A world of Difference

Kadamba Kanana Swami

I was travelling to India, and there was a lady sitting next to me who was a yoga teacher. She was going to India for training with Iyengar. She was a serious yoga teacher, because Iyengar is serious yoga.

So anyway, she was a serious person, wasn't just in general but a thoughtful serious person. We had a nice discussion on spiritual topics, but I didn't immediately tell her that I was from the Hare Krishna Movement, since I was just preaching.

Then she said, "So, actually what are you?"

So then I explained, "Well okay I'm a member of the Hare Krishna Movement."

"Oh,no! Hare Krishna? Oh no!"

So I asked, "Well, what happened to you? Did you have a bad experience with the Hare Krishnas?"

She replied, "I got so badly cheated. You know I have one problem. I cannot say no!"

So you can just imagine, a sankirtan devotee found a lady who just couldn't say no! So she got a full set, the whole set, the complete everything, all the small books and everything. I don't know how much she paid but, she must have paid a lot for them. Then her husband came home, and there was a big drama! She spent so much money on these books, and they had been standing there and they are like the joke of the family. Whenever there was a family gathering, they have to make some jokes about her books:

"Oh! Look at them! There they are!"

She cannot throw them away, because she spent so much money on them. The books were just standing there to testify for her stupidity now she got cheated! So this is the story she had told me on the plane. Then I said, "Well, how do you know that you got cheated? Did you read them?"

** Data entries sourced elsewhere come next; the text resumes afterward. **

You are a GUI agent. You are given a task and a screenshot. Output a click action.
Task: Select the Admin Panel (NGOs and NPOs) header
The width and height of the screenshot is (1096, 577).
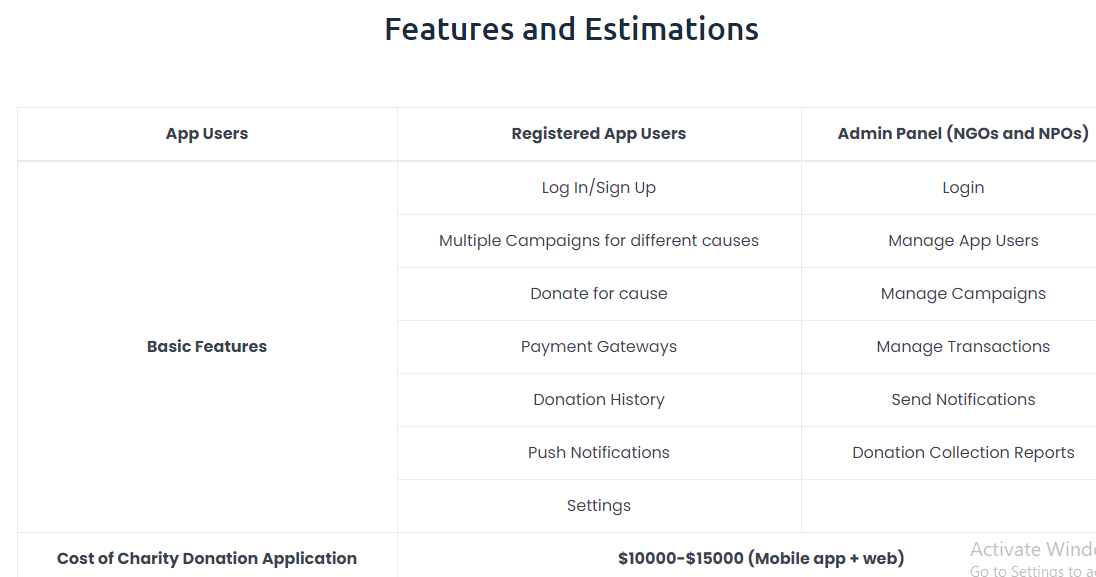(x=963, y=134)
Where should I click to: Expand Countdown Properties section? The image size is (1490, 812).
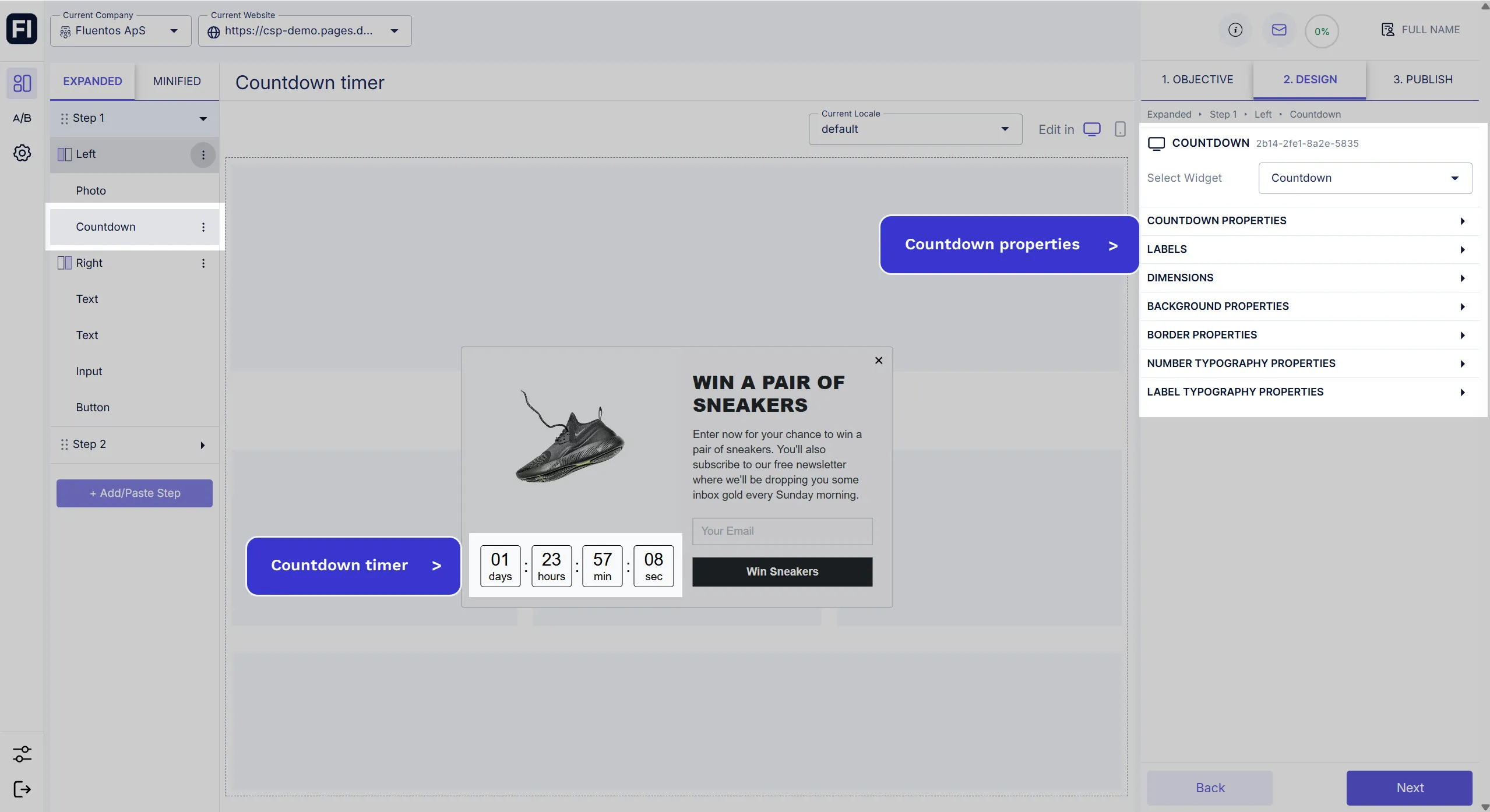click(x=1305, y=221)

"No, actually no, I never read the books."

"Why don't you read them? Maybe they're really nice, if you read them and find them really nice, then you can tell your whole family, "Actually I didn't get cheated they are good books, they're really nice."

She said, "This is great! I'm going to read those books!"

So sometimes just a conversation with someone can make a world of difference, that is also giving!

Akruranatha Dasa says:

This reminds me of the popular English fairy tale, "Jack and the Beanstalk." Young Jack's mother, driven by poverty, sends the boy to the market to sell the family's only milk cow. However, a silver-tongued salesman convinces Jack to trade the cow for "magic beans" which he brings home. The mother, thinking Jack had been swindled, throws the beans out the window. Overnight they germinate and grow to a giant stalk that reaches beyond the clouds, to a magic castle where Jack finds his fortune.

Perhaps the books this young woman who could not say "no" to will help her grow a giant bhakti stalk that pierces the sky and leads her to a world of magic and fulfillment beyond her family's wildest dreams.